### Extracted data
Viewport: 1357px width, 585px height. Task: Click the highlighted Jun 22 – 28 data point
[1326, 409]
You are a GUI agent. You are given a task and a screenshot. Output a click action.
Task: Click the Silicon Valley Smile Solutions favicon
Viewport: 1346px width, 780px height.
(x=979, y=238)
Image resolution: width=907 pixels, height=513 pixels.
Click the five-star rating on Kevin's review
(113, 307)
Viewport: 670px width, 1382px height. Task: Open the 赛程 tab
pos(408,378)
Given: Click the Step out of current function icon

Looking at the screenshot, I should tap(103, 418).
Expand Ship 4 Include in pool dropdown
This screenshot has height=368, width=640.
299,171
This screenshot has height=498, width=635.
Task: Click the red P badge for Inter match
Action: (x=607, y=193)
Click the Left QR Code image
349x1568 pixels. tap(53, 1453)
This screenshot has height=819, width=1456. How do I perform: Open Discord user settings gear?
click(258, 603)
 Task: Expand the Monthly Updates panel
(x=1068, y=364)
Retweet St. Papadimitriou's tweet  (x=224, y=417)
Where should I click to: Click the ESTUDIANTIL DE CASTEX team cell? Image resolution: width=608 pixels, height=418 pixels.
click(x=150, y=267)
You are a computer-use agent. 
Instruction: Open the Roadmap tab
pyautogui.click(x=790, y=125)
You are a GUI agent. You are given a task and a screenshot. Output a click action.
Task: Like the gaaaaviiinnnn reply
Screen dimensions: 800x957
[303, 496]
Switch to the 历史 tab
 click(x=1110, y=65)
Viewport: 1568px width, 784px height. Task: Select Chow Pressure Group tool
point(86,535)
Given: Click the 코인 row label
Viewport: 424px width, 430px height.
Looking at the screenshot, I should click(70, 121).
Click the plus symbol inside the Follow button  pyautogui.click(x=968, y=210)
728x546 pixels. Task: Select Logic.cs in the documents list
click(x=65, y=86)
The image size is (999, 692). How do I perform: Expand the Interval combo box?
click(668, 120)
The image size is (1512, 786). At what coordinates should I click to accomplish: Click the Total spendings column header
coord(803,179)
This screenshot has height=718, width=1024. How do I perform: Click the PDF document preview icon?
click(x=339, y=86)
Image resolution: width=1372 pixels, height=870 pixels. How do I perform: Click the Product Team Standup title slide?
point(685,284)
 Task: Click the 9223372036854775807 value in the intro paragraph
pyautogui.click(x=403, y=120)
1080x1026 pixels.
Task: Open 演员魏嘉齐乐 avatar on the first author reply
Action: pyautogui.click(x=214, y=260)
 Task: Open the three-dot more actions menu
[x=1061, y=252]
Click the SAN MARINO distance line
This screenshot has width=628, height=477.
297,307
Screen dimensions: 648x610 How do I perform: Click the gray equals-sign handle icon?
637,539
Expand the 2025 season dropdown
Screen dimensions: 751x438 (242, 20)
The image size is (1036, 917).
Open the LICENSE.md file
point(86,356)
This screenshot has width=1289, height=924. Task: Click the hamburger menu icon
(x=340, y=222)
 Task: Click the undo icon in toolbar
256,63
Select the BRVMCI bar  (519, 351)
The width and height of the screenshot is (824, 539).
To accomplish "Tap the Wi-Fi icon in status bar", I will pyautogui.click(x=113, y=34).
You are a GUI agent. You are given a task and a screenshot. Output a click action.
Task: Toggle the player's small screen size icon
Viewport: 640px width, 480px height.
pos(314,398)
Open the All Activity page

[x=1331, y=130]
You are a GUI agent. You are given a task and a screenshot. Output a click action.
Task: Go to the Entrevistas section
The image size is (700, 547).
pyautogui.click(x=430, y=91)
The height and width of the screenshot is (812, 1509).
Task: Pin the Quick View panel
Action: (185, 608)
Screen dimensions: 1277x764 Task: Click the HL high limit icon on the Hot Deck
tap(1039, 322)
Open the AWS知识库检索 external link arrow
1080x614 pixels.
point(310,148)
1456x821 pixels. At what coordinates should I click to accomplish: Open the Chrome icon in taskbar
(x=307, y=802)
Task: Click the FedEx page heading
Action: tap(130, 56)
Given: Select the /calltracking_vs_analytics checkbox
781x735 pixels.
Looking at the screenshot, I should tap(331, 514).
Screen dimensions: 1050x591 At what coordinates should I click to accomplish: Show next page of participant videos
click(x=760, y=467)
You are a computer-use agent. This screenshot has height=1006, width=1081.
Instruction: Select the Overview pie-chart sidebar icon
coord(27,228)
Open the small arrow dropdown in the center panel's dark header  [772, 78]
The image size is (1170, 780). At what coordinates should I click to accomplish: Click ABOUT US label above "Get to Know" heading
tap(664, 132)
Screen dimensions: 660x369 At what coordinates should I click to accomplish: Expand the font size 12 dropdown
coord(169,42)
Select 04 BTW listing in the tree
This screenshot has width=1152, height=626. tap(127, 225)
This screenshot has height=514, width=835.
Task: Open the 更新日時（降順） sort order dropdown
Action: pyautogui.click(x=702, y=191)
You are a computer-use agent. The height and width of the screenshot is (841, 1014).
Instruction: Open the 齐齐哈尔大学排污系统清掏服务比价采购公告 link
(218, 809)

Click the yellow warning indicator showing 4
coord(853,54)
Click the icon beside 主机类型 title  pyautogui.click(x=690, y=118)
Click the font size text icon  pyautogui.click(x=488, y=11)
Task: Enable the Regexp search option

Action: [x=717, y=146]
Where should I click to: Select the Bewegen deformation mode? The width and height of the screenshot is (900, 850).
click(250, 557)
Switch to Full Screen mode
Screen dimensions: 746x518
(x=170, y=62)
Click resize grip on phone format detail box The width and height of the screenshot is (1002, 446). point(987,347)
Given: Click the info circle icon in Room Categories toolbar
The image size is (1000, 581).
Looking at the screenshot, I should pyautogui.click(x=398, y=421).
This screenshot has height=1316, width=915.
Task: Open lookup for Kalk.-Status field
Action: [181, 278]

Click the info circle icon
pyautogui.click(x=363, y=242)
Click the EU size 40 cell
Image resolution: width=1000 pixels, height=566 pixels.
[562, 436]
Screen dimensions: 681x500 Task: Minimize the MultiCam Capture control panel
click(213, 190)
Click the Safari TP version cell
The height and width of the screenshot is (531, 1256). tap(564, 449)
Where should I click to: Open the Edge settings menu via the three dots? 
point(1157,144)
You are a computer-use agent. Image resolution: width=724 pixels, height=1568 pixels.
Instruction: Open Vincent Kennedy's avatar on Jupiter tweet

### What to work on
Could you write out the material above exactly as it appears?

### Output of the task
Viewport: 1357px width, 585px height. Task: Click the highlighted Jun 22 – 28 data point
[1326, 409]
You are a GUI agent. You are given a task and a screenshot. Output a click action.
Task: Click the Silicon Valley Smile Solutions favicon
Viewport: 1346px width, 780px height.
(x=979, y=238)
Image resolution: width=907 pixels, height=513 pixels.
Click the five-star rating on Kevin's review
(113, 307)
Viewport: 670px width, 1382px height. Task: Open the 赛程 tab
pos(408,378)
Given: Click the Step out of current function icon

Looking at the screenshot, I should tap(103, 418).
Expand Ship 4 Include in pool dropdown
This screenshot has height=368, width=640.
299,171
This screenshot has height=498, width=635.
Task: Click the red P badge for Inter match
Action: (x=607, y=193)
Click the Left QR Code image
349x1568 pixels. tap(53, 1453)
This screenshot has height=819, width=1456. How do I perform: Open Discord user settings gear?
click(258, 603)
 Task: Expand the Monthly Updates panel
(x=1068, y=364)
Retweet St. Papadimitriou's tweet  (x=224, y=417)
Where should I click to: Click the ESTUDIANTIL DE CASTEX team cell? Image resolution: width=608 pixels, height=418 pixels.
click(x=150, y=267)
You are a computer-use agent. 
Instruction: Open the Roadmap tab
pyautogui.click(x=790, y=125)
You are a GUI agent. You are given a task and a screenshot. Output a click action.
Task: Like the gaaaaviiinnnn reply
Screen dimensions: 800x957
[303, 496]
Switch to the 历史 tab
 click(x=1110, y=65)
Viewport: 1568px width, 784px height. Task: Select Chow Pressure Group tool
point(86,535)
Given: Click the 코인 row label
Viewport: 424px width, 430px height.
Looking at the screenshot, I should click(70, 121).
Click the plus symbol inside the Follow button  pyautogui.click(x=968, y=210)
728x546 pixels. Task: Select Logic.cs in the documents list
click(x=65, y=86)
The image size is (999, 692). How do I perform: Expand the Interval combo box?
click(668, 120)
The image size is (1512, 786). At what coordinates should I click to accomplish: Click the Total spendings column header
coord(803,179)
This screenshot has height=718, width=1024. How do I perform: Click the PDF document preview icon?
click(x=339, y=86)
Image resolution: width=1372 pixels, height=870 pixels. How do I perform: Click the Product Team Standup title slide?
point(685,284)
 Task: Click the 9223372036854775807 value in the intro paragraph
pyautogui.click(x=403, y=120)
1080x1026 pixels.
Task: Open 演员魏嘉齐乐 avatar on the first author reply
Action: pyautogui.click(x=214, y=260)
 Task: Open the three-dot more actions menu
[x=1061, y=252]
Click the SAN MARINO distance line
This screenshot has width=628, height=477.
297,307
Screen dimensions: 648x610 How do I perform: Click the gray equals-sign handle icon?
637,539
Expand the 2025 season dropdown
Screen dimensions: 751x438 (242, 20)
The image size is (1036, 917).
Open the LICENSE.md file
point(86,356)
This screenshot has width=1289, height=924. Task: Click the hamburger menu icon
(x=340, y=222)
 Task: Click the undo icon in toolbar
256,63
Select the BRVMCI bar  (519, 351)
The width and height of the screenshot is (824, 539).
To accomplish "Tap the Wi-Fi icon in status bar", I will pyautogui.click(x=113, y=34).
You are a GUI agent. You are given a task and a screenshot. Output a click action.
Task: Toggle the player's small screen size icon
Viewport: 640px width, 480px height.
pos(314,398)
Open the All Activity page

[x=1331, y=130]
You are a GUI agent. You are given a task and a screenshot. Output a click action.
Task: Go to the Entrevistas section
The image size is (700, 547).
pyautogui.click(x=430, y=91)
The height and width of the screenshot is (812, 1509).
Task: Pin the Quick View panel
Action: (185, 608)
Screen dimensions: 1277x764 Task: Click the HL high limit icon on the Hot Deck
tap(1039, 322)
Open the AWS知识库检索 external link arrow
1080x614 pixels.
point(310,148)
1456x821 pixels. At what coordinates should I click to accomplish: Open the Chrome icon in taskbar
(x=307, y=802)
Task: Click the FedEx page heading
Action: tap(130, 56)
Given: Select the /calltracking_vs_analytics checkbox
781x735 pixels.
Looking at the screenshot, I should tap(331, 514).
Screen dimensions: 1050x591 At what coordinates should I click to accomplish: Show next page of participant videos
click(x=760, y=467)
You are a computer-use agent. This screenshot has height=1006, width=1081.
Instruction: Select the Overview pie-chart sidebar icon
coord(27,228)
Open the small arrow dropdown in the center panel's dark header  [772, 78]
The image size is (1170, 780). At what coordinates should I click to accomplish: Click ABOUT US label above "Get to Know" heading
tap(664, 132)
Screen dimensions: 660x369 At what coordinates should I click to accomplish: Expand the font size 12 dropdown
coord(169,42)
Select 04 BTW listing in the tree
This screenshot has width=1152, height=626. tap(127, 225)
This screenshot has height=514, width=835.
Task: Open the 更新日時（降順） sort order dropdown
Action: pyautogui.click(x=702, y=191)
You are a computer-use agent. The height and width of the screenshot is (841, 1014).
Instruction: Open the 齐齐哈尔大学排污系统清掏服务比价采购公告 link
(218, 809)

Click the yellow warning indicator showing 4
coord(853,54)
Click the icon beside 主机类型 title  pyautogui.click(x=690, y=118)
Click the font size text icon  pyautogui.click(x=488, y=11)
Task: Enable the Regexp search option

Action: [x=717, y=146]
Where should I click to: Select the Bewegen deformation mode? The width and height of the screenshot is (900, 850).
click(250, 557)
Switch to Full Screen mode
Screen dimensions: 746x518
(x=170, y=62)
Click resize grip on phone format detail box The width and height of the screenshot is (1002, 446). point(987,347)
Given: Click the info circle icon in Room Categories toolbar
The image size is (1000, 581).
Looking at the screenshot, I should pyautogui.click(x=398, y=421).
This screenshot has height=1316, width=915.
Task: Open lookup for Kalk.-Status field
Action: [181, 278]

Click the info circle icon
pyautogui.click(x=363, y=242)
Click the EU size 40 cell
Image resolution: width=1000 pixels, height=566 pixels.
[562, 436]
Screen dimensions: 681x500 Task: Minimize the MultiCam Capture control panel
click(213, 190)
Click the Safari TP version cell
The height and width of the screenshot is (531, 1256). tap(564, 449)
Where should I click to: Open the Edge settings menu via the three dots? 
point(1157,144)
You are a computer-use agent. Image resolution: width=724 pixels, height=1568 pixels.
Instruction: Open Vincent Kennedy's avatar on Jupiter tweet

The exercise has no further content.